### OBJECTIF 1
Dans le texte sur Ronald Wayne, résumez en deux ou trois phrases le paragraphe commençant par « À l'inverse de ceux de Jobs et Wozniak », sans en perdre les faits principaux.

### TEXTE DE LECTURE

====

Quand on vous parle des débuts d’Apple, il est probable que vous pensiez à Steve Jobs ou Steve Wozniak. Mais alors que l’entreprise de Cupertino, née le 1er avril 1976, fête ses quarante ans, il est temps de remettre sur le devant de la scène le dernier des trois fondateurs, celui dont l’on oublie généralement le nom: Ronald Wayne.
À l’inverse de ceux de Jobs et Wozniak, le sien n’est pas resté dans les mémoires pour la simple et bonne raison qu’il a quitté Apple douze jours après sa création, avec un chèque de 800 dollars en rétribution de ses 10% au capital de l’entreprise qu’il venait de créer à peine deux semaines plus tôt. 800 dollars qui auraient pu devenir des millions s’il avait attendu quelques années.

====

### OBJECTIF 2
Renvoyez chaque ligne des entrées qui contient un mot commençant par « starting ».

====

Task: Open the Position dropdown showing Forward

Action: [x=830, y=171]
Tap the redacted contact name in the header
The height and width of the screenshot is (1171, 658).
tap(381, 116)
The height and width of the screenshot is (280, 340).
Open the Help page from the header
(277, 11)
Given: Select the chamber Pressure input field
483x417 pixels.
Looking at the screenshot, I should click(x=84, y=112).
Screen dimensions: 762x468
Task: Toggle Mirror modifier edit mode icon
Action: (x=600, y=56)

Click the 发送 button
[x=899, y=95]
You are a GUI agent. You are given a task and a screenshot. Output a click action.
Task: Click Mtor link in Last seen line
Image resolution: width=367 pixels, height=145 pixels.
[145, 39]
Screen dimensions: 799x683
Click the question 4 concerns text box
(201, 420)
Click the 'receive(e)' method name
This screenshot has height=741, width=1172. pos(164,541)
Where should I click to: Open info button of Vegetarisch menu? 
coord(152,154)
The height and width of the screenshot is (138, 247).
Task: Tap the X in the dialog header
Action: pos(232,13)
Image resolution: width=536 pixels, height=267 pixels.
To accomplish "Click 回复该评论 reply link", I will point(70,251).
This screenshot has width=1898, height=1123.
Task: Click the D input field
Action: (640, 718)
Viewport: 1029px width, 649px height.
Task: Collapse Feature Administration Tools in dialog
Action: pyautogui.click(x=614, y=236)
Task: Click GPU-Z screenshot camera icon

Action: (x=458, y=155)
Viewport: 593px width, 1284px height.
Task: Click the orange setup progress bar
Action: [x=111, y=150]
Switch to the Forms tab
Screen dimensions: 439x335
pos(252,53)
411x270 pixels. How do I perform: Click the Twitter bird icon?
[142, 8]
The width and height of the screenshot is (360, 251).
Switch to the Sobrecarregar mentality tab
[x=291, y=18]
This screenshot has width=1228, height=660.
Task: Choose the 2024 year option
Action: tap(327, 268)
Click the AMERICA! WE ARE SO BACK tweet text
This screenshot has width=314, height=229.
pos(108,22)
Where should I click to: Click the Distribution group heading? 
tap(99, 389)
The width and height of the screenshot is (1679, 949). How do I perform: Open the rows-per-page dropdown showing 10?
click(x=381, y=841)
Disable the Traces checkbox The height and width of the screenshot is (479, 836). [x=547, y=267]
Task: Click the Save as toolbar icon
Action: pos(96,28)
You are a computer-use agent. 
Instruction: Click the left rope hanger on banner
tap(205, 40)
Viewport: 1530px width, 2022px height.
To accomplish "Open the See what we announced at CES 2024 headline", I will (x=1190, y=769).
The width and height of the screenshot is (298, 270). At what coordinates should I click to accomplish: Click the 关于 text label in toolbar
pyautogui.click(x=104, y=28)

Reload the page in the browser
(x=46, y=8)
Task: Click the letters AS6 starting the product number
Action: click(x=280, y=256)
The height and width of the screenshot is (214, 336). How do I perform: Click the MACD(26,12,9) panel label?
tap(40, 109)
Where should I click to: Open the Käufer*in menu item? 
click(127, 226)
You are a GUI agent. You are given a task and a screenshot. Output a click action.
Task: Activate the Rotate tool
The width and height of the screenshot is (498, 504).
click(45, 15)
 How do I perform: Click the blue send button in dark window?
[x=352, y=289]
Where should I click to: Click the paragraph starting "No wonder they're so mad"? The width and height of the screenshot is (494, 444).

====

### RÉPONSE 1
Contrairement à Jobs et Wozniak, Ronald Wayne est tombé dans l'oubli, car il a quitté Apple douze jours après sa création. Il a reçu un chèque de 800 dollars pour ses 10 % du capital. Cette somme aurait pu devenir des millions s'il avait attendu quelques années.

### RÉPONSE 2
Task: Click the letters AS6 starting the product number
Where should I click to: Click the paragraph starting "No wonder they're so mad"? The width and height of the screenshot is (494, 444).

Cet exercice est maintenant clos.